▶ _TASK INSTRUCTIONS_:
From the line that holds "At what coordinates should I click to accomplish: Click" to the last line of the data, copy everything exactly; leave out all the rest.

◆ ◆ ◆ ◆ ◆

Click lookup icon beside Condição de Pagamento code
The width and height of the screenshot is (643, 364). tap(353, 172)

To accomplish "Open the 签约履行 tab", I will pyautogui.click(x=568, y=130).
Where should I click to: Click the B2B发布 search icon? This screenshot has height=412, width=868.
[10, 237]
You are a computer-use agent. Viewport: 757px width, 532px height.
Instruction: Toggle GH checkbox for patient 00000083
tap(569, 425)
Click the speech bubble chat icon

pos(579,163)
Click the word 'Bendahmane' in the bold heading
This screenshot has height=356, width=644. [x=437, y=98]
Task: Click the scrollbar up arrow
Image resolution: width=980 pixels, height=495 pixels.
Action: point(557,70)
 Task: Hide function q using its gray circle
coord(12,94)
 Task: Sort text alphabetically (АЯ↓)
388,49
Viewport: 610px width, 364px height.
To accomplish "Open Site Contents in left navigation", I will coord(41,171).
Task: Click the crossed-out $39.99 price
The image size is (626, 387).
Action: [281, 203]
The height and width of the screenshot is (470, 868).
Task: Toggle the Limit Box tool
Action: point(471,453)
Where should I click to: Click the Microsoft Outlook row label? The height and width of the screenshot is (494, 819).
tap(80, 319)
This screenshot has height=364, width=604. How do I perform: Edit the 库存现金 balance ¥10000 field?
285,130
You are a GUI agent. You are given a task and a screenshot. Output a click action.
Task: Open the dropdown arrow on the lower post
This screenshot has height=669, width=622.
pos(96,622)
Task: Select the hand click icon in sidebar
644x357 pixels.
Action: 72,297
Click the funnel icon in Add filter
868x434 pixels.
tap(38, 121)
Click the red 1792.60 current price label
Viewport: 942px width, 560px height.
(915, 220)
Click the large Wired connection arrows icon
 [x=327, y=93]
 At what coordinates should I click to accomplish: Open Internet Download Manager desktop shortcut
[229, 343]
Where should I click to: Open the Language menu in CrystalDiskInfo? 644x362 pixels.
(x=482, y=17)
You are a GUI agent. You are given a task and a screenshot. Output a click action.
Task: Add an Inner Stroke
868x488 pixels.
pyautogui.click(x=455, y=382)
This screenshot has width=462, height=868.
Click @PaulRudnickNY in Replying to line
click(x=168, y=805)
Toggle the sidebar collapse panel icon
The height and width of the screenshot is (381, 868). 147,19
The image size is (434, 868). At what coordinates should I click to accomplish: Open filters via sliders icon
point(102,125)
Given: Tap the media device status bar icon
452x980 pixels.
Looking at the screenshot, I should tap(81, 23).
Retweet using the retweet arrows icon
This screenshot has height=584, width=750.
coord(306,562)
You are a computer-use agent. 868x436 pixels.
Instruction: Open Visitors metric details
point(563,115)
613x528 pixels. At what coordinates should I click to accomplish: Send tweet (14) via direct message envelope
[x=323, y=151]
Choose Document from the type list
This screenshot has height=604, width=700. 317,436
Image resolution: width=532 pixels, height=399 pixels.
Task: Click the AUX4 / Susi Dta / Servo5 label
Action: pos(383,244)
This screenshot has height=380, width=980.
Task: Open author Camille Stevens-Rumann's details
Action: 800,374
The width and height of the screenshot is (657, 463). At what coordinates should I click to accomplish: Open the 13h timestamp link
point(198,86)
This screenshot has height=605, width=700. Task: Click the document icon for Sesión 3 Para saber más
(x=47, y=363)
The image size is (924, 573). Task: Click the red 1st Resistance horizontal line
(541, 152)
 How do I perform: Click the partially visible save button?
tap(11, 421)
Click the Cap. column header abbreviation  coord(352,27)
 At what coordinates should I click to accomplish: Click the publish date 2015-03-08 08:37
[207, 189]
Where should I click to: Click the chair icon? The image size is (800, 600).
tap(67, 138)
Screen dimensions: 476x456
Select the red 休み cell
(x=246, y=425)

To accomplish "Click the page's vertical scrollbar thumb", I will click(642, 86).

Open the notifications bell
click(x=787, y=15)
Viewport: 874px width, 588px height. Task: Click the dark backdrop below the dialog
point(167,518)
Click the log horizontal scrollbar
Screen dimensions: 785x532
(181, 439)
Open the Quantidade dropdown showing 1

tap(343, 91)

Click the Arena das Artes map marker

◆ ◆ ◆ ◆ ◆

▶ _EXPECTED ANSWER_:
 At what coordinates should I click to accomplish: Click the publish date 2015-03-08 08:37
[207, 189]
Where should I click to: Click the chair icon? The image size is (800, 600).
tap(67, 138)
Screen dimensions: 476x456
Select the red 休み cell
(x=246, y=425)

To accomplish "Click the page's vertical scrollbar thumb", I will click(642, 86).

Open the notifications bell
click(x=787, y=15)
Viewport: 874px width, 588px height. Task: Click the dark backdrop below the dialog
point(167,518)
Click the log horizontal scrollbar
Screen dimensions: 785x532
(181, 439)
Open the Quantidade dropdown showing 1

tap(343, 91)

Click the Arena das Artes map marker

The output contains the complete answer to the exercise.